EXERCISE DIRECTIONS – Your job with the data below is to output exactly the lines from the one holding "The image size is (799, 624)." down to the one holding "You are a computer-use agent. This", both included, and no others.

** Opening EXERCISE INPUTS block **

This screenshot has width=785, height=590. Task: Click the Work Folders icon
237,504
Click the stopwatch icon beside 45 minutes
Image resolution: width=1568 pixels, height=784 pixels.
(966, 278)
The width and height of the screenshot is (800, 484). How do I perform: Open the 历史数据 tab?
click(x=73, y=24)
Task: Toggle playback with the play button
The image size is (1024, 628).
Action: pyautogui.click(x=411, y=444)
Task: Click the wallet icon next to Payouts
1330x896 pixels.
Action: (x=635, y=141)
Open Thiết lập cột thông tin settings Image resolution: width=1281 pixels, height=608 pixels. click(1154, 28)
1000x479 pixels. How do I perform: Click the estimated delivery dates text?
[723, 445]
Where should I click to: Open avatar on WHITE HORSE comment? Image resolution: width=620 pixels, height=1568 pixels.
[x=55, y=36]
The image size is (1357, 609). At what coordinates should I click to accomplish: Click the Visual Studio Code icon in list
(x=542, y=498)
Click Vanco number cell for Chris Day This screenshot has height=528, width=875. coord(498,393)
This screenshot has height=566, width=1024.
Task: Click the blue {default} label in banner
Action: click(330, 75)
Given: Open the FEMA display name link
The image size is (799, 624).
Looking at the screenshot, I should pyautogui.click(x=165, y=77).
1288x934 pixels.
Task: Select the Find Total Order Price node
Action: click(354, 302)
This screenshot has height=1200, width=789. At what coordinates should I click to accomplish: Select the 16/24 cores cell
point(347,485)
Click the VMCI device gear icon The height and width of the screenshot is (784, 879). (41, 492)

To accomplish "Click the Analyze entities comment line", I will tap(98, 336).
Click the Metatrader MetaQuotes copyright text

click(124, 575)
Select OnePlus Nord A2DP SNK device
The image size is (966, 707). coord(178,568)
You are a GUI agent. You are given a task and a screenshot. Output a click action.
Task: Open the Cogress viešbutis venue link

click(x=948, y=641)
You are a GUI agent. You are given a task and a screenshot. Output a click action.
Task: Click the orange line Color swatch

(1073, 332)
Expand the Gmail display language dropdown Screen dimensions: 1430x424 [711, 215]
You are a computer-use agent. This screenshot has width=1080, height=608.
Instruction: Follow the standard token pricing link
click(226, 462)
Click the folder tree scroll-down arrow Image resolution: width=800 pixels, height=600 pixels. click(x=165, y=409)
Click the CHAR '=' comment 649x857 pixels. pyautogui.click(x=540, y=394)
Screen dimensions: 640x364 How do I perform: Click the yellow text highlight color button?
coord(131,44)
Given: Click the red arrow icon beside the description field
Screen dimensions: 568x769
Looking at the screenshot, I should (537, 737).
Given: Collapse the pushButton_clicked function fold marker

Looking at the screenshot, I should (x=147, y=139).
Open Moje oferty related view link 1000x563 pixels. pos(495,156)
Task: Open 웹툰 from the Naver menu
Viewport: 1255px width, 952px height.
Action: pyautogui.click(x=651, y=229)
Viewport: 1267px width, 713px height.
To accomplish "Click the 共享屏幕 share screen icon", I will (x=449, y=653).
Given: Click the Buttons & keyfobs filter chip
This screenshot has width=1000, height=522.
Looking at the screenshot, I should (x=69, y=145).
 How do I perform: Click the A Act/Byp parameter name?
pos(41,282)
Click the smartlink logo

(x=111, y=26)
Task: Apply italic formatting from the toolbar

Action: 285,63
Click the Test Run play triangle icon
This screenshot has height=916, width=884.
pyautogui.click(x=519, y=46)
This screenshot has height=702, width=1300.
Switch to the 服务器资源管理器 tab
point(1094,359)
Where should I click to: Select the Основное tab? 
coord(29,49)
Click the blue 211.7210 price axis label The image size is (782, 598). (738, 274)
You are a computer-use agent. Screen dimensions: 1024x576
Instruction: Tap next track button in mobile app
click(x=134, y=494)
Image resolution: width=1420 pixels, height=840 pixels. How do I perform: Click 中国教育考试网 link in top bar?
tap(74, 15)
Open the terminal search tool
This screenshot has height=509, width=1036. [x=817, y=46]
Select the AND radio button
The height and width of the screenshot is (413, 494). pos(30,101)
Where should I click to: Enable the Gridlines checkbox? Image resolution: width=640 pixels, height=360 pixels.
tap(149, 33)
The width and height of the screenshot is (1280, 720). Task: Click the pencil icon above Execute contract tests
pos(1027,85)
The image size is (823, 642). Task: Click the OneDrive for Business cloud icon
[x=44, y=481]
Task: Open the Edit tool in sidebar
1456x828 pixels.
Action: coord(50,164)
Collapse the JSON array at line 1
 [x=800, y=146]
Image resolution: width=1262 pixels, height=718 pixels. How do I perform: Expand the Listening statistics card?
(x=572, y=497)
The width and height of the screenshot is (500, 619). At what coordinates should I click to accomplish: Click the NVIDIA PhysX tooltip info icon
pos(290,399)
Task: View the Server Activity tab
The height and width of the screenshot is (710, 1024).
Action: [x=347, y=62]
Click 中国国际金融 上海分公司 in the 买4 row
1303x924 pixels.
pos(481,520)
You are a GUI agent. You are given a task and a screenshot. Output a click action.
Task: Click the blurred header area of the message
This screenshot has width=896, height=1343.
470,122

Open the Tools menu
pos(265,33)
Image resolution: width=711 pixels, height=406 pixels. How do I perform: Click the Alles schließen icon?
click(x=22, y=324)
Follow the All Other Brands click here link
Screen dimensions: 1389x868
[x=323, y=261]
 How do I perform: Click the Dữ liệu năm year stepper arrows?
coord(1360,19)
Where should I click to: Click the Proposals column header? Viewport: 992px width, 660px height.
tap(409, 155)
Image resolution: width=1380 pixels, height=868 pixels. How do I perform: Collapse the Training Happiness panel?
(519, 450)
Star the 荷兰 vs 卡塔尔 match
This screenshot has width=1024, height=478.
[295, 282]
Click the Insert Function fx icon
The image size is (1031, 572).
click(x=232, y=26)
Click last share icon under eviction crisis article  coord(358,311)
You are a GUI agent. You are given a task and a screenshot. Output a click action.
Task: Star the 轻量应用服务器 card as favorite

** Closing EXERCISE INPUTS block **

RESULT OF THIS EXERCISE –
The image size is (799, 624).
Looking at the screenshot, I should pyautogui.click(x=165, y=77).
1288x934 pixels.
Task: Select the Find Total Order Price node
Action: click(354, 302)
This screenshot has height=1200, width=789. At what coordinates should I click to accomplish: Select the 16/24 cores cell
point(347,485)
Click the VMCI device gear icon The height and width of the screenshot is (784, 879). (41, 492)

To accomplish "Click the Analyze entities comment line", I will tap(98, 336).
Click the Metatrader MetaQuotes copyright text

click(124, 575)
Select OnePlus Nord A2DP SNK device
The image size is (966, 707). coord(178,568)
You are a GUI agent. You are given a task and a screenshot. Output a click action.
Task: Open the Cogress viešbutis venue link

click(x=948, y=641)
You are a GUI agent. You are given a task and a screenshot. Output a click action.
Task: Click the orange line Color swatch

(1073, 332)
Expand the Gmail display language dropdown Screen dimensions: 1430x424 [711, 215]
You are a computer-use agent. This screenshot has width=1080, height=608.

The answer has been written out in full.